• Data for this exercise:

■ ■ ■ ■ ■

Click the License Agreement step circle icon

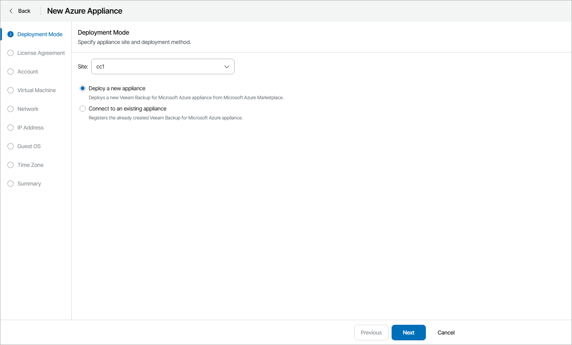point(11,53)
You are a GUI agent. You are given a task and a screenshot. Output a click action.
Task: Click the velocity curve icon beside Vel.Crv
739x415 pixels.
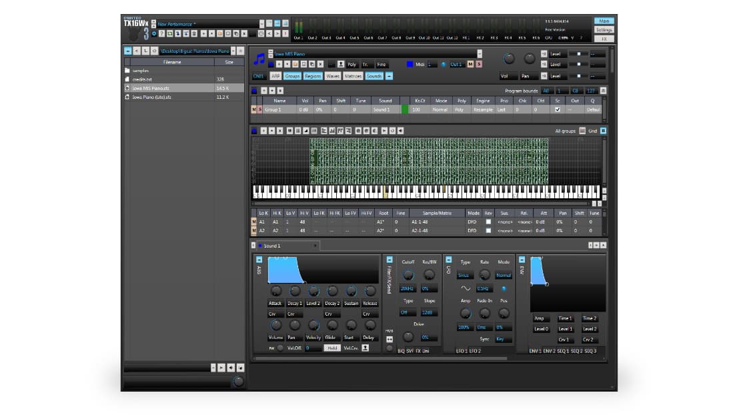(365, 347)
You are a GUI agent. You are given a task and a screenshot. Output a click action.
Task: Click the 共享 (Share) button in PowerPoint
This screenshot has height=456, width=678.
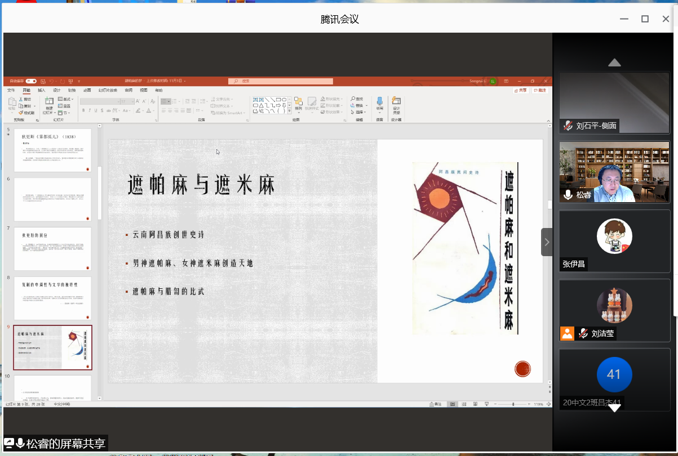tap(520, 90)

■ ■ ■ ■ ■

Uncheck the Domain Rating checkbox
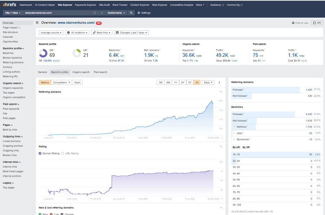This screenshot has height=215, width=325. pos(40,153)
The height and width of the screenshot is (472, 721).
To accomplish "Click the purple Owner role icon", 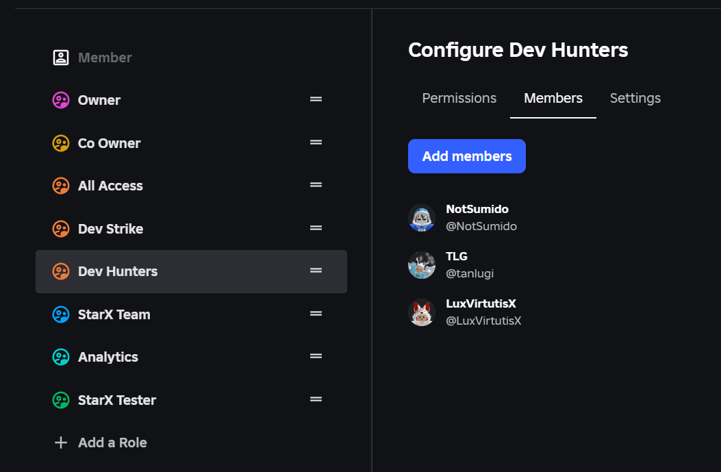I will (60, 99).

■ ■ ■ ■ ■

Write out, word for word, the stretch of entries that begins at the line with "Click the License Agreement step circle icon" and ends at the line with "Task: Click the 共享". Pictures do not belong in it.

• Task solution:
Click the License Agreement step circle icon

point(11,53)
You are a GUI agent. You are given a task and a screenshot. Output a click action.
Task: Click the velocity curve icon beside Vel.Crv
739x415 pixels.
(365, 347)
You are a GUI agent. You are given a task and a screenshot. Output a click action.
Task: Click the 共享 (Share) button in PowerPoint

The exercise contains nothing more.